══ Source data ══
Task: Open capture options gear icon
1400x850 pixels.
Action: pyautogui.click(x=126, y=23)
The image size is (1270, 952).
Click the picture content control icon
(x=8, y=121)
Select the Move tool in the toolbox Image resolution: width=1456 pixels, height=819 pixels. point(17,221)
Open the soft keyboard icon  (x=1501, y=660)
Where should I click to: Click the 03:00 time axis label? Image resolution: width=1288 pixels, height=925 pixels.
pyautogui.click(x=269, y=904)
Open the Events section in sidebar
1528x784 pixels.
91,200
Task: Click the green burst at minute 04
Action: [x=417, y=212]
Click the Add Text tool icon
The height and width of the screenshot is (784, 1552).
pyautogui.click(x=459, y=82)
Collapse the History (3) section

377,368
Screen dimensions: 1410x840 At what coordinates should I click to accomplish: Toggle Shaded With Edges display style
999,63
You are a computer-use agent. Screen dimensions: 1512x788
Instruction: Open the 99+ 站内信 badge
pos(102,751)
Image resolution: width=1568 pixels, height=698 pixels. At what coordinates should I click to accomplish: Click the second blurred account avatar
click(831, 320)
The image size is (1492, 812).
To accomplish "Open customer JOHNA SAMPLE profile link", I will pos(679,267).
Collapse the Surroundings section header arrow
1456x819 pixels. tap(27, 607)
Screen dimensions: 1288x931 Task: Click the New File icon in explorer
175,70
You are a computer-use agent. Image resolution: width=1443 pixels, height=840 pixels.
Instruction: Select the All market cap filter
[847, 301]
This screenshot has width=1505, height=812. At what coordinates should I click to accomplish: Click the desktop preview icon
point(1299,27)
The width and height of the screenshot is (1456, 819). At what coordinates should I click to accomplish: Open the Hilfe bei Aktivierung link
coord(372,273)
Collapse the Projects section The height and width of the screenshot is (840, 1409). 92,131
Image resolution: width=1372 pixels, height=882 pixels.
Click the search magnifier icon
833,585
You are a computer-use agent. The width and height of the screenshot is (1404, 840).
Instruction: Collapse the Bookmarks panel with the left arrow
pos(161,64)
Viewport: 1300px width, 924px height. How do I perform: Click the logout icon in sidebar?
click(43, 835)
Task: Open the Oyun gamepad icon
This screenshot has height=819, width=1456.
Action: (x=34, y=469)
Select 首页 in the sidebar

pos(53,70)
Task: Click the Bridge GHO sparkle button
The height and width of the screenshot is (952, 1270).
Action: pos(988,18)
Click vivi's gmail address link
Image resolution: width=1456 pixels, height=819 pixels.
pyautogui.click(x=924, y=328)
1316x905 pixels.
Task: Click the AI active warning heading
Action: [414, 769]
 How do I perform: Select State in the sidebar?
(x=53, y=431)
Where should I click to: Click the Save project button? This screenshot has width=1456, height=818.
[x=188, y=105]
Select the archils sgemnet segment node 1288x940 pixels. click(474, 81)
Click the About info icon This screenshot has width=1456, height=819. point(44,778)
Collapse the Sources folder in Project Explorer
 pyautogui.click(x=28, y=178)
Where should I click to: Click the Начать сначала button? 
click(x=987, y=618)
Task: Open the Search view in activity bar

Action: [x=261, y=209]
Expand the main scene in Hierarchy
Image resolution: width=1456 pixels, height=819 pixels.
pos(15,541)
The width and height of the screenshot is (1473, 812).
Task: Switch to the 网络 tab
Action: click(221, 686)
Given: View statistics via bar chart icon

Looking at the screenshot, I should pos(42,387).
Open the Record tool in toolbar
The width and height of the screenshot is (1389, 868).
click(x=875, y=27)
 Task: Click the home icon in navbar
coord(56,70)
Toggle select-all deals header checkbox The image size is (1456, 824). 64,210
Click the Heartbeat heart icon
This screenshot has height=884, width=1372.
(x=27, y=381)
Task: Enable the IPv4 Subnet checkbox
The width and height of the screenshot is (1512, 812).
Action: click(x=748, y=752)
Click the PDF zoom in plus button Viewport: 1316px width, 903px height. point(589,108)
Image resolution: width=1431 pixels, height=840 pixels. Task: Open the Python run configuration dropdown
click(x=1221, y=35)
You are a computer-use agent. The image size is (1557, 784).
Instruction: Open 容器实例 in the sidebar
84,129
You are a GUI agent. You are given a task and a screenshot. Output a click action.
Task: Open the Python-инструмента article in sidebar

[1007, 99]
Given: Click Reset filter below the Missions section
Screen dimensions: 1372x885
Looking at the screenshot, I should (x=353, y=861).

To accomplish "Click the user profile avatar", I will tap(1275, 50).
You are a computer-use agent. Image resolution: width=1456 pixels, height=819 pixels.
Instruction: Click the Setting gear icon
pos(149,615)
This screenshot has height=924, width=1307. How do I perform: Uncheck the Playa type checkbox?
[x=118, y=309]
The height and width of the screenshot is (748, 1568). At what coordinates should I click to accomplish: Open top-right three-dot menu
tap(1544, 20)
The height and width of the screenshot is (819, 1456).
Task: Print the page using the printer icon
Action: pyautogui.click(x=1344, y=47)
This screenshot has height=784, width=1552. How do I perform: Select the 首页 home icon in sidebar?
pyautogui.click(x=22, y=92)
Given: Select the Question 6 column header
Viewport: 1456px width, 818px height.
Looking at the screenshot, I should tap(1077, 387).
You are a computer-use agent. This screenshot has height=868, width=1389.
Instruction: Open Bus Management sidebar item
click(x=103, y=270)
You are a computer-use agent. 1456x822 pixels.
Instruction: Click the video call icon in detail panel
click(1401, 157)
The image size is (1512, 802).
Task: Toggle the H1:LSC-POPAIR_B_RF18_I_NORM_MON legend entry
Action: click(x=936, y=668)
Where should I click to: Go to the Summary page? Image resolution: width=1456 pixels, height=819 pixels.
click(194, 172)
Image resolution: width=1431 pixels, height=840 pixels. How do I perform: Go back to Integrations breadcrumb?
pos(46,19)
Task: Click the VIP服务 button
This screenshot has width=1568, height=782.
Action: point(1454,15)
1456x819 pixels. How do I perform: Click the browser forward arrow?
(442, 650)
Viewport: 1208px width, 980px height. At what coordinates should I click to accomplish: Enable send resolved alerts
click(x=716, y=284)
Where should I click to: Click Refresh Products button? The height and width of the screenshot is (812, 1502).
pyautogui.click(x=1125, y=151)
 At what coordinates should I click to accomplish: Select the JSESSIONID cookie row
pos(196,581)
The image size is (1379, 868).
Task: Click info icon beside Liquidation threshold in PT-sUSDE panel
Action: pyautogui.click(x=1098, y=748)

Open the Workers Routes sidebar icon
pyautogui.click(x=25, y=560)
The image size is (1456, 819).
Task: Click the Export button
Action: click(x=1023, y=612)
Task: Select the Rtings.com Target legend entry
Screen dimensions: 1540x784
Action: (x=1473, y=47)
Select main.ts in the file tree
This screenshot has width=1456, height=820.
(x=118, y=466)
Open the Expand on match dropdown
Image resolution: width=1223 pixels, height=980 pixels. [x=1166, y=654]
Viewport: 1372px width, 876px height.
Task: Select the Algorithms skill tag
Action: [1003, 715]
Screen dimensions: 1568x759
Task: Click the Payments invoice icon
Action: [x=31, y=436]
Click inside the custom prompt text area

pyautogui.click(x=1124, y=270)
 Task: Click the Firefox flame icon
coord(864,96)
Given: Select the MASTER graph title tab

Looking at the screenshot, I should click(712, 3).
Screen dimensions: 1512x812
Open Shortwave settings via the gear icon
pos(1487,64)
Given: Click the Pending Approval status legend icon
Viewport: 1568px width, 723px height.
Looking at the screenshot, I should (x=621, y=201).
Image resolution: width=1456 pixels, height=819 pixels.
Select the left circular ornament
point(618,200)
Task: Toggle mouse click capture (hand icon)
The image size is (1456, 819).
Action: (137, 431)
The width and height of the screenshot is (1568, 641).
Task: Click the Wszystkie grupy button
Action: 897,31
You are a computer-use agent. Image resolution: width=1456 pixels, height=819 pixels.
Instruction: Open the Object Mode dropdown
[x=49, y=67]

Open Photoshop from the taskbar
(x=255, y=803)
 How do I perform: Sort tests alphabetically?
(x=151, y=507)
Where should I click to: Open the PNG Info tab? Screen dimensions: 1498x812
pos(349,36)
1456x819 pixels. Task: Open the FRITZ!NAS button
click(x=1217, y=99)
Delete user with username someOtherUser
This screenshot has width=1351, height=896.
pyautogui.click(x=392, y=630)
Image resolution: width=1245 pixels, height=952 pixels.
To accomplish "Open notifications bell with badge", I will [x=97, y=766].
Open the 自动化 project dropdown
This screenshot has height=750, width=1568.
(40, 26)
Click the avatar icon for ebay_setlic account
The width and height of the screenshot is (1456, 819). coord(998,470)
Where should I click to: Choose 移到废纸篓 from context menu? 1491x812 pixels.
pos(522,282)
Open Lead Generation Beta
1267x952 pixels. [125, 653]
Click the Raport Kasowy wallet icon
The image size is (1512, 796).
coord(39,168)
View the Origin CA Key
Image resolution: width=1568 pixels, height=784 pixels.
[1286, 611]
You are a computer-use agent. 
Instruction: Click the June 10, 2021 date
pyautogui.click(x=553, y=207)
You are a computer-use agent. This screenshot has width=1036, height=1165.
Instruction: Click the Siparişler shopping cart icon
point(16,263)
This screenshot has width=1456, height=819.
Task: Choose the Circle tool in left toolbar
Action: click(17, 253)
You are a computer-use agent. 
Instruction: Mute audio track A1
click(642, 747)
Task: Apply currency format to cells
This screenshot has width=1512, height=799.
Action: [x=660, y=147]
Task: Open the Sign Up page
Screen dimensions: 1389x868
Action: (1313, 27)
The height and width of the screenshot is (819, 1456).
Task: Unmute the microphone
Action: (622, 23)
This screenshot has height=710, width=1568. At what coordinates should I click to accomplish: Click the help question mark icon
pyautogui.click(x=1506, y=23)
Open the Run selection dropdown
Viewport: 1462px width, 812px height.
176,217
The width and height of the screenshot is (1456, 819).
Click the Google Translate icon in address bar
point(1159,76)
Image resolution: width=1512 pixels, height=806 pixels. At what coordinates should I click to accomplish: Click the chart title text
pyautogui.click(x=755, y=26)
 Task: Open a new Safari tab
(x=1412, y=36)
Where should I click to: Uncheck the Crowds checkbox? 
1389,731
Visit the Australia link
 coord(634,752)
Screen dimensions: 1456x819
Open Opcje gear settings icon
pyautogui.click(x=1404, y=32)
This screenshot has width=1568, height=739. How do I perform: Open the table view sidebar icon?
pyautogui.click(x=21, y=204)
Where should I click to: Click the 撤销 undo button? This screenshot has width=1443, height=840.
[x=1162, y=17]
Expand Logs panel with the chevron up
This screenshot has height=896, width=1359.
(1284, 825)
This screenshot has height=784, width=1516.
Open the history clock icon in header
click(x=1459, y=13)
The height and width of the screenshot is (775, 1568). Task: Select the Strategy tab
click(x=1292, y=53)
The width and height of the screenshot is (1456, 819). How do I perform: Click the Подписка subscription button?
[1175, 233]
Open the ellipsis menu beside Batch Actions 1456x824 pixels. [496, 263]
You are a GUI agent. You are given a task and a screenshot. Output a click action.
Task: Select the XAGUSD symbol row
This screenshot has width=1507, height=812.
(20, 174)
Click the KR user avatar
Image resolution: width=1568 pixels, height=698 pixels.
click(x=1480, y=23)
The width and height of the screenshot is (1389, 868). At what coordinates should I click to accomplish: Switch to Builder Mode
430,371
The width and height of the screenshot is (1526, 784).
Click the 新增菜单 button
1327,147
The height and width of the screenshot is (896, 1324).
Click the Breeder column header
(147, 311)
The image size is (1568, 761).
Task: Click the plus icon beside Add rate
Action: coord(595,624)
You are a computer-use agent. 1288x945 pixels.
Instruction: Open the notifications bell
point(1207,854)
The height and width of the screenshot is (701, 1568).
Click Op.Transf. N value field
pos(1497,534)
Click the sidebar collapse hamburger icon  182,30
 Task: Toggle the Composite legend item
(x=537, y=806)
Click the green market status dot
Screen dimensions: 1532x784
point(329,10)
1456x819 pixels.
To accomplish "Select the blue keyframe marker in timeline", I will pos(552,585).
═══
Work request — Please give again the lines above between the line holding "Open the 自动化 project dropdown" and the line holding "Click the Raport Kasowy wallet icon", inclusive, exactly as they are and with nothing added.

Completed task —
Open the 自动化 project dropdown
This screenshot has height=750, width=1568.
(40, 26)
Click the avatar icon for ebay_setlic account
The width and height of the screenshot is (1456, 819). coord(998,470)
Where should I click to: Choose 移到废纸篓 from context menu? 1491x812 pixels.
pos(522,282)
Open Lead Generation Beta
1267x952 pixels. [125, 653]
Click the Raport Kasowy wallet icon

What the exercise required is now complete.